Love and Friendship
Last Updated on May 6, 2015, by eNotes Editorial. Word Count: 263
Allan Bloom’s central thesis in this posthumously published analysis of eros in literature is that contemporary life is eros-impoverished, and that we might recover some of the richness of love and friendship by rereading the classics. Best known for THE CLOSING OF THE AMERICAN MIND, which criticized the liberal culture mavens and deplored the current general disintegration of values, Bloom was co-director of the John M. Olin Center for Inquiry at the University of Chicago at the time of his death in 1992.

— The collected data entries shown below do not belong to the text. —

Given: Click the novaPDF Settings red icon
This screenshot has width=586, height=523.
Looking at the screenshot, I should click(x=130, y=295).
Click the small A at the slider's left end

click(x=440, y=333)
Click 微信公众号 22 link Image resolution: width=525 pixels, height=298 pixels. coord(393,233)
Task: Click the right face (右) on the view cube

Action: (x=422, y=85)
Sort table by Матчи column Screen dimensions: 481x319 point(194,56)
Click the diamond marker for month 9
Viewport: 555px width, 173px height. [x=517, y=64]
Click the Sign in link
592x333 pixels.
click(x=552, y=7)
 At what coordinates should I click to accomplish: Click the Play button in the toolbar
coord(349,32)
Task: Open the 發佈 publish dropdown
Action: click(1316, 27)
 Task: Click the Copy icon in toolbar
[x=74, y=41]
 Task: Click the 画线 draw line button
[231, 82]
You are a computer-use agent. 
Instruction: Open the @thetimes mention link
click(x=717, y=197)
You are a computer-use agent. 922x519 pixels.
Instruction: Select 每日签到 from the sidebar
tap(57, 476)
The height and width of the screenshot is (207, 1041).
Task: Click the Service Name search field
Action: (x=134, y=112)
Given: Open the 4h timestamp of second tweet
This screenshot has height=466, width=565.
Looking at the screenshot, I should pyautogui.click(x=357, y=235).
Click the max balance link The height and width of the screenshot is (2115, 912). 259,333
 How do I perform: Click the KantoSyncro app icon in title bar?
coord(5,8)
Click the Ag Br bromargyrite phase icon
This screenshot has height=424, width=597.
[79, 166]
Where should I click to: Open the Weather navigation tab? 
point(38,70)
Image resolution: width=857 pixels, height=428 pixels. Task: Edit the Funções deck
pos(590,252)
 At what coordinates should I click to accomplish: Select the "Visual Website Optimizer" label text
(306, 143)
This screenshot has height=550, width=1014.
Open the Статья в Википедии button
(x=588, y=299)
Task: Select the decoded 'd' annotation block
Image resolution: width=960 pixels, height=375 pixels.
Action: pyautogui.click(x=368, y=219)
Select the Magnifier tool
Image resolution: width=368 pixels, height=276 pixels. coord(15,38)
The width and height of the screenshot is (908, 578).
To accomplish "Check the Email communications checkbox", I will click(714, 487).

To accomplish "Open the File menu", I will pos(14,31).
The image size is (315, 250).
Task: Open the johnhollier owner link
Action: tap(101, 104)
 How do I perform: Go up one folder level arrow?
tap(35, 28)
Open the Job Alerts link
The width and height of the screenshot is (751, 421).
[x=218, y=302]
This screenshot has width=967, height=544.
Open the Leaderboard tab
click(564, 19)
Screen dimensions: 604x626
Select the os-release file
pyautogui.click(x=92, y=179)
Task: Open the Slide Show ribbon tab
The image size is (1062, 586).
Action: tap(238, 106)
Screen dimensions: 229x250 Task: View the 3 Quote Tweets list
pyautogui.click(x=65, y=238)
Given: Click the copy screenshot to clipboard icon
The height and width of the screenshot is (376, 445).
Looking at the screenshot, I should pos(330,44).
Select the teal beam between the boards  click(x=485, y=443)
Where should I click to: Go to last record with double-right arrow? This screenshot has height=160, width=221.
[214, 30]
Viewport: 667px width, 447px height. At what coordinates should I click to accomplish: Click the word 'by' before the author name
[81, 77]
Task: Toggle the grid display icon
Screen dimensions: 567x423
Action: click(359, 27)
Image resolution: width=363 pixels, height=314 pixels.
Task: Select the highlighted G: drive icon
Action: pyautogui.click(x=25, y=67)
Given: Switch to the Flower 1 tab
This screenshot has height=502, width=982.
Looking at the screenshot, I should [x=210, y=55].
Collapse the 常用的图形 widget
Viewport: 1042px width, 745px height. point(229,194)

Bloom begins LOVE AND FRIENDSHIP by considering the notions of Jean-Jacques Rousseau on the subject of eros. He traces Rousseau’s influence on writers who followed him, and then turns to the romantic and platonic relationships in Shakespeare’s plays, focusing on Romeo and Juliet, Anthony and Cleopatra, Falstaff and Prince Hal, and others. He next discusses Plato’s SYMPOSIUM and the notions of love and friendship it expresses, concluding with some general reflections on the meaning of love and commitment.
The readings of Shakespeare are insightful and provocative; Bloom’s lens does throw new areas and even new lines into focus. Centering on eros as the driving force behind ROMEO AND JULIET, for instance, prompts a reinterpretation of the roles of the minor characters. Bloom’s perspective is clearly masculine, however; the women he discusses seem unreal and mythologized, more objects than subjects, and he does not seem to have any understanding of friendship among women. Still, the book as a whole presents an interesting argument and an overview of literature in the light of a clearly defined thesis.